Text passage >>

There's no reason to read an unfinished novel if the author is alive. He just might finish it, for instance, and then that finished product would have the stamp of approval from an artist (presumably) one is already interested in, or at least, one has heard is worth being interested in. If that artist has produced an unfinished work worth consuming, one might as well wait until he/she is dead before consumption in order to ensure that one doesn't eavesdrop on notes and ramblings when a mature work is imminent.

[Exception which proves the rule: the recent trite crap "completion" of the Star Wars saga. nuff said.]

[Of course, in media other than the written word, unfinished status can be conferred by situations other than the writer/creator's death: go watch post haste if you have not already, Andrzej Żuławski's On the Silver Globe, the greatest unfinished movie of which I am aware—and be moved.]

There are, of course, famous examples here, e.g. Kafka's Amerika or Nabokov's Dying is Fun—although in both cases an ethical question arises since the respective authors requested their unfinished works destroyed upon their deaths.

In the case of David Foster Wallace's The Pale King, I know of no such request. The question does, nevertheless, arise: what legitimates publishing this unfinished work and distributing it widely?

Apparently, upon Wallace's suicide from depression, he left behind on his desk "a neat stack of manuscript, twelve chapters totaling nearly 250 pages" and "hundreds and hundreds" of additional pages and notes for the novel scattered about his office. (There was, however, no outline, or explicit description of the novel's intended structure and ordering of events / written sections.) His editor on Infinite Jest, Michael Pietsch, was tasked with assembling this chaos into something that could be published, and make money for the publisher / the estate.

Graciously, the details of these circumstances are described in an introductory editor's note.

What needs to be done >>
Quote the passage on unfinished novels word for word, starting with "[Exception which proves" and going on through "upon their deaths.". The entries after this point have no role here.

Data listing >>
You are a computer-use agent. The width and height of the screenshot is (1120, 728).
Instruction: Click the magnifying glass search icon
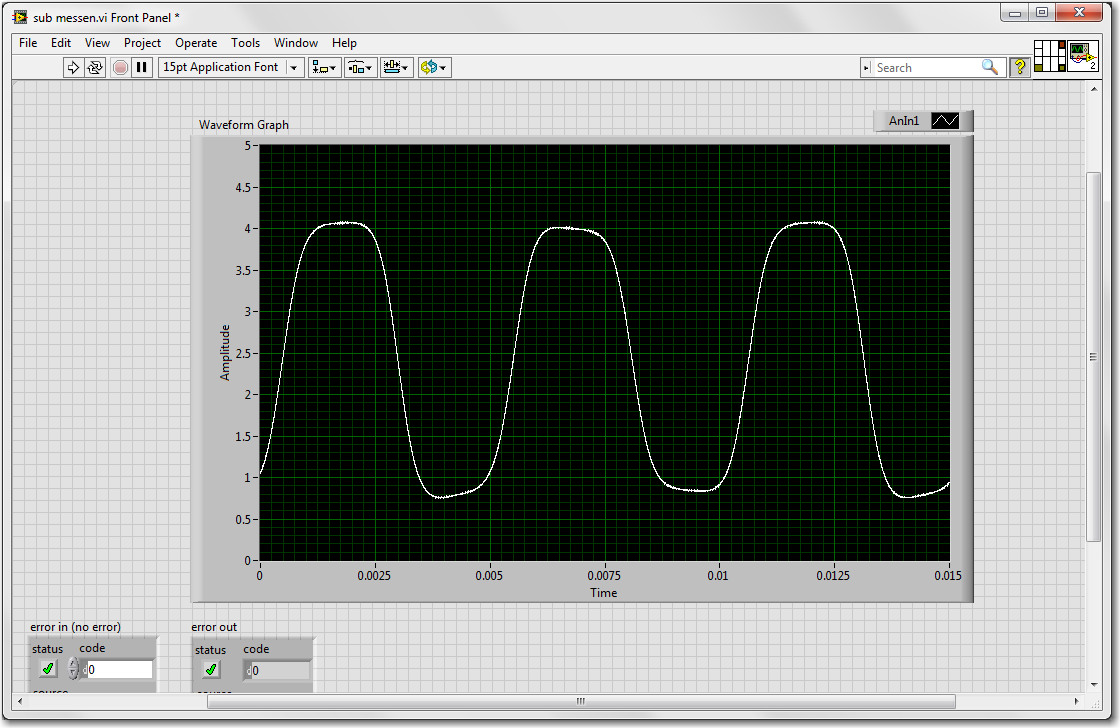990,67
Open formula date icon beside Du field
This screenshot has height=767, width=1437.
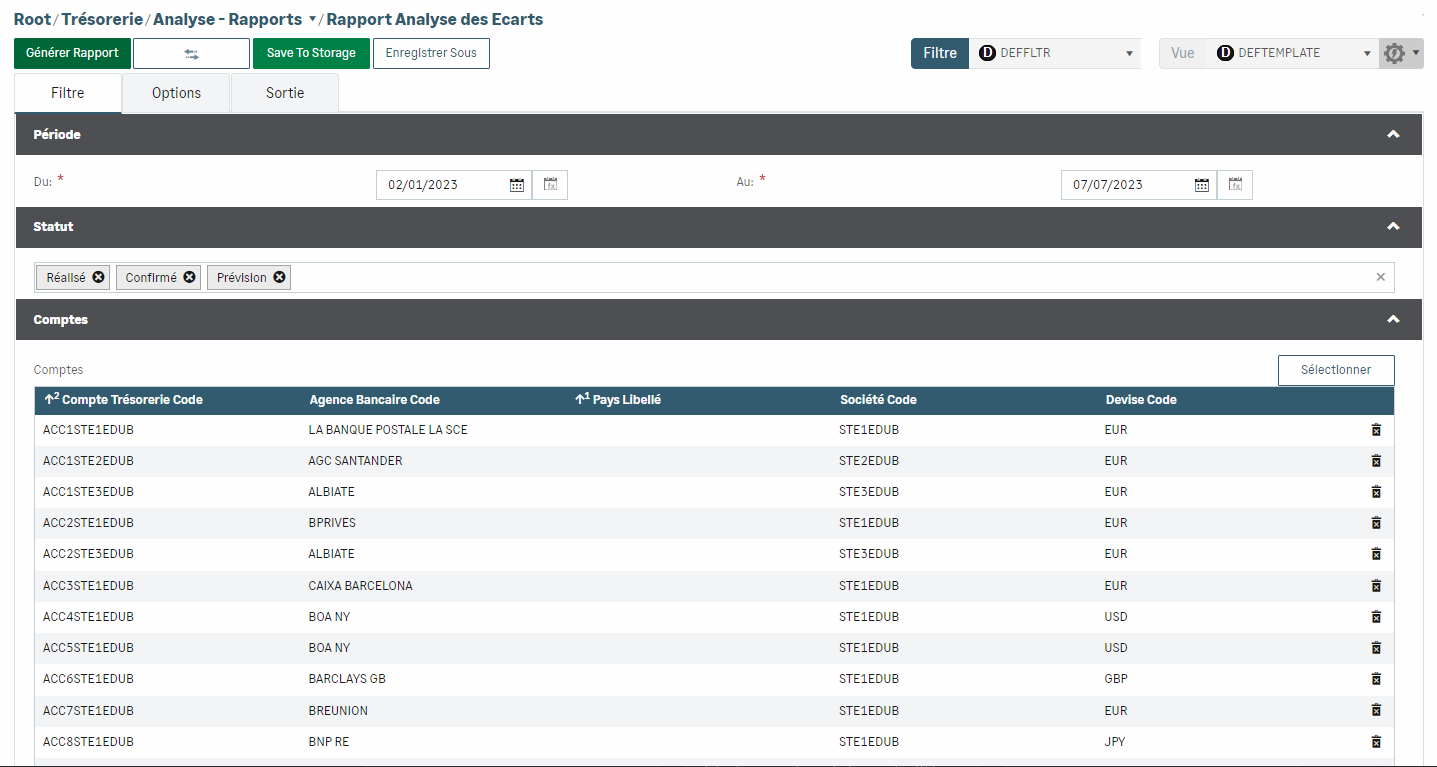(550, 185)
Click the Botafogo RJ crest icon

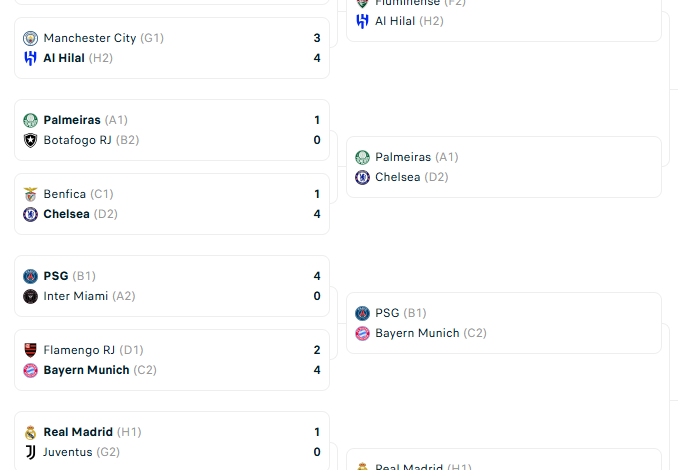click(30, 140)
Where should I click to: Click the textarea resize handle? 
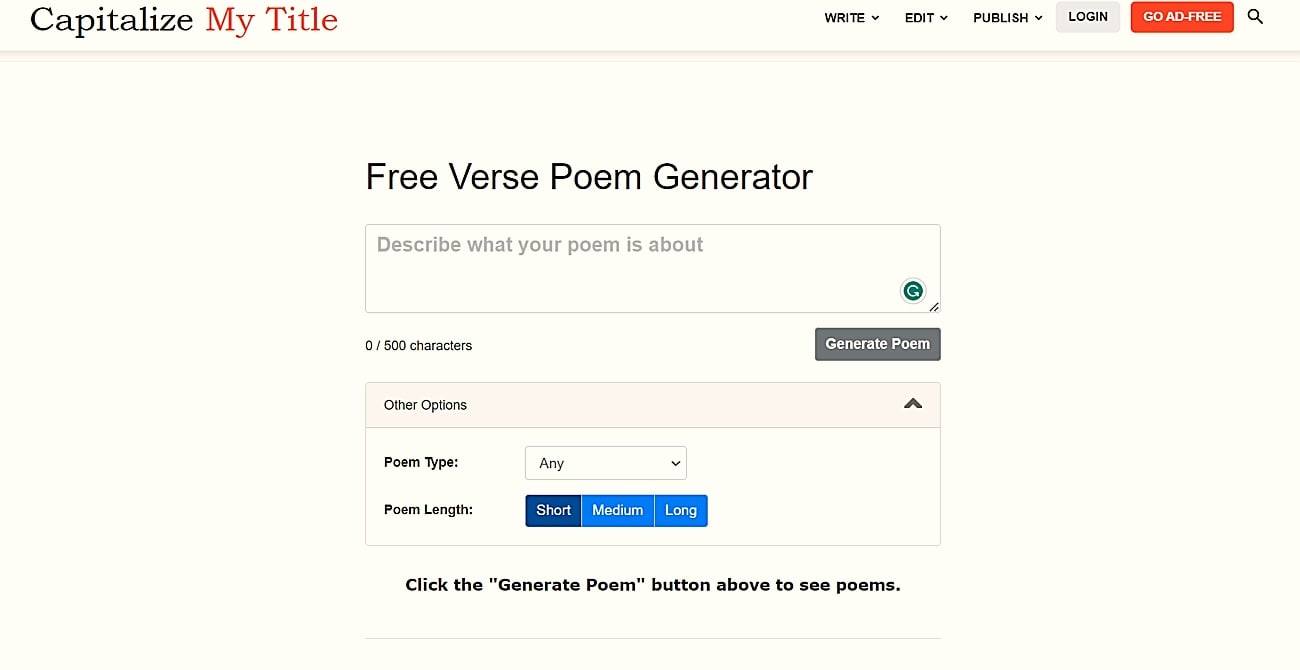pyautogui.click(x=934, y=307)
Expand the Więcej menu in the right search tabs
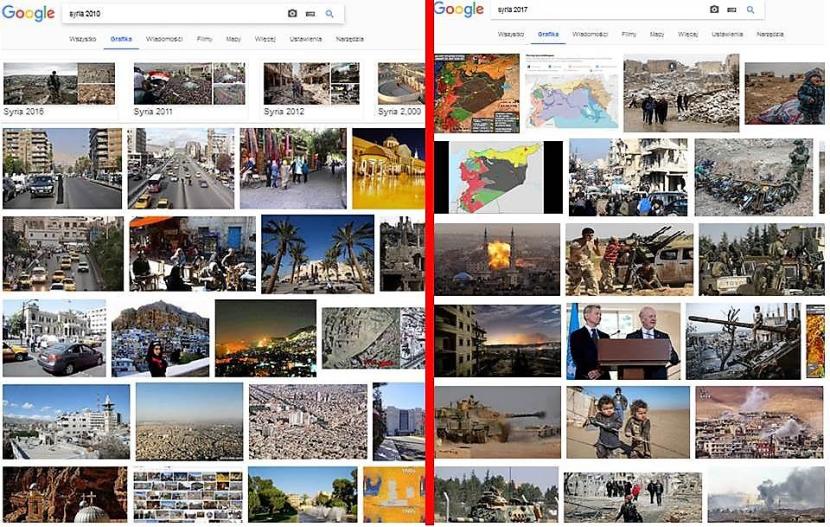The height and width of the screenshot is (527, 830). pyautogui.click(x=688, y=34)
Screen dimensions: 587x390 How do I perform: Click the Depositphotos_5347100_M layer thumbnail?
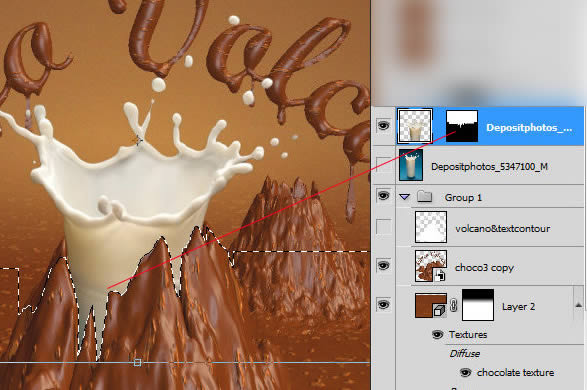411,165
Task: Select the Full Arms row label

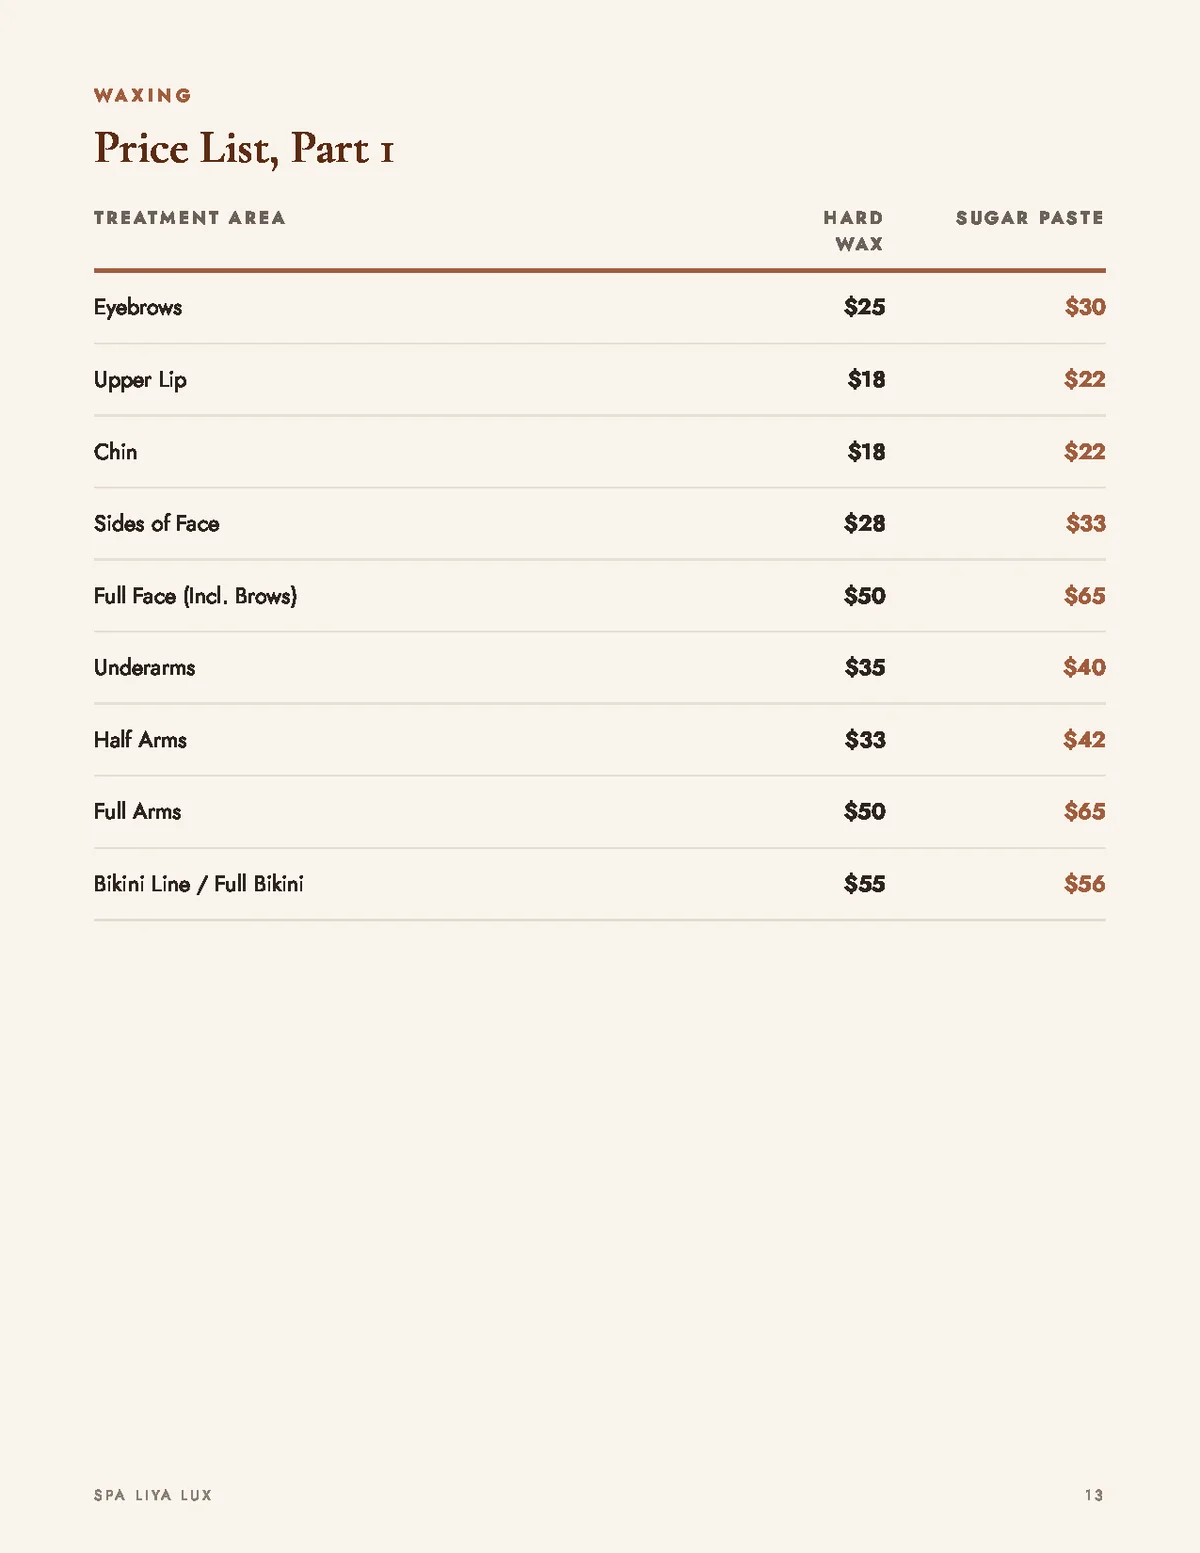Action: (137, 811)
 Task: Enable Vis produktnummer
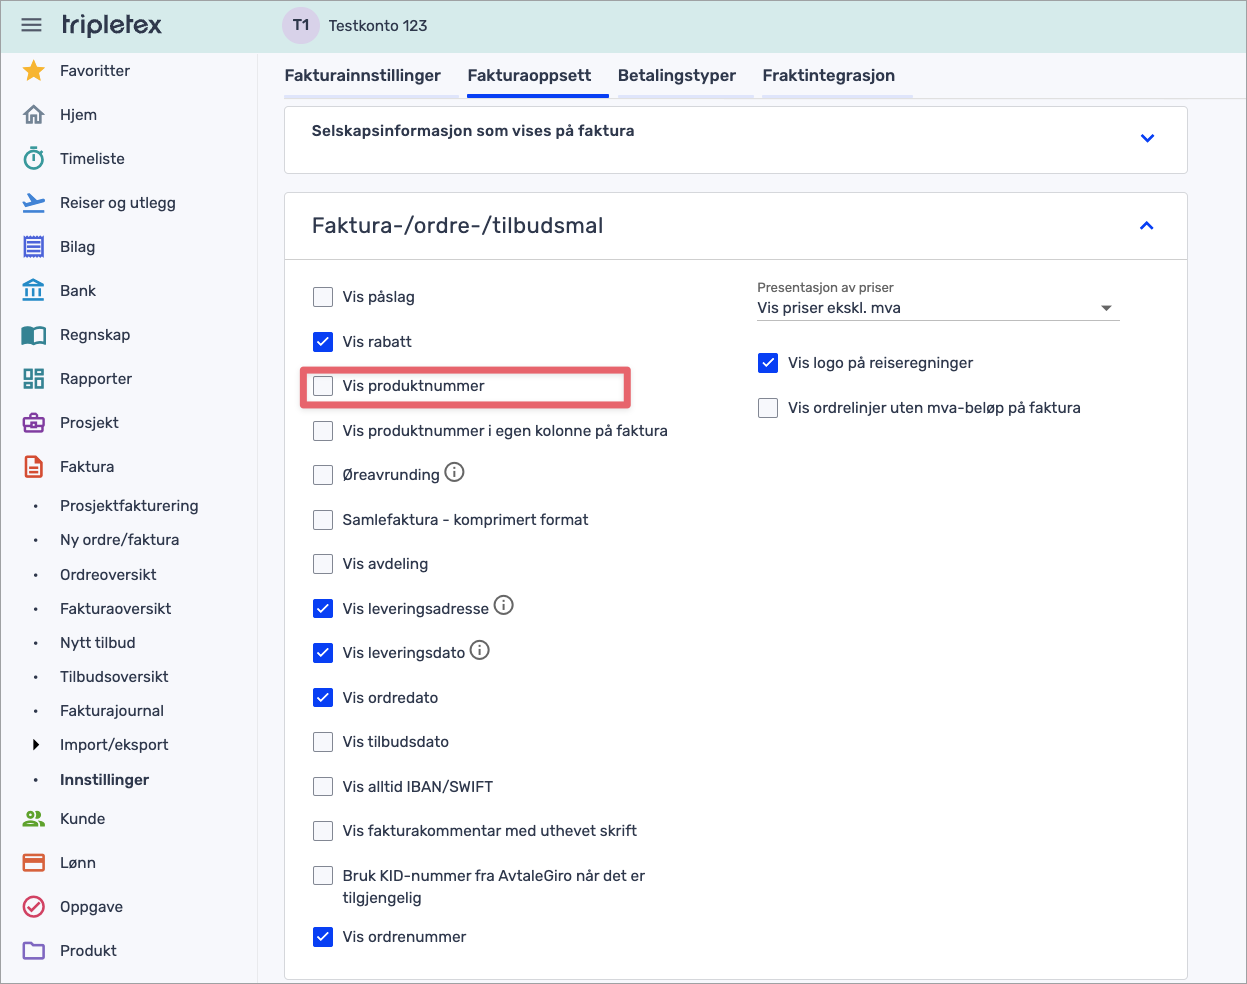click(x=322, y=385)
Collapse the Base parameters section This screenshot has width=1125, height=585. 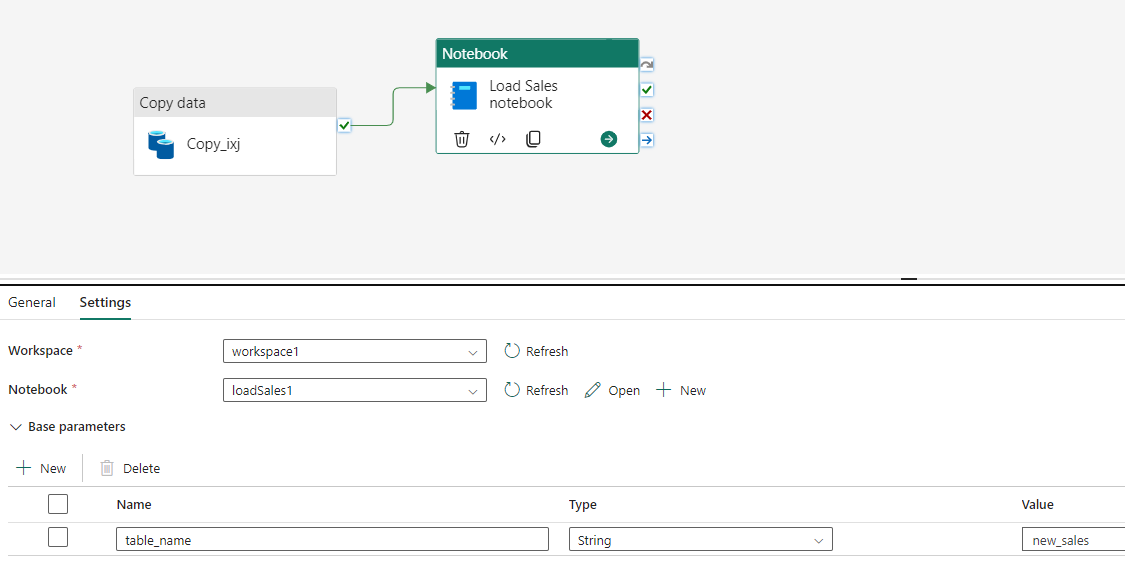[x=16, y=426]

Answer for this exercise >>
[Exception which proves the rule: the recent trite crap "completion" of the Star Wars saga. nuff said.]

[Of course, in media other than the written word, unfinished status can be conferred by situations other than the writer/creator's death: go watch post haste if you have not already, Andrzej Żuławski's On the Silver Globe, the greatest unfinished movie of which I am aware—and be moved.]

There are, of course, famous examples here, e.g. Kafka's Amerika or Nabokov's Dying is Fun—although in both cases an ethical question arises since the respective authors requested their unfinished works destroyed upon their deaths.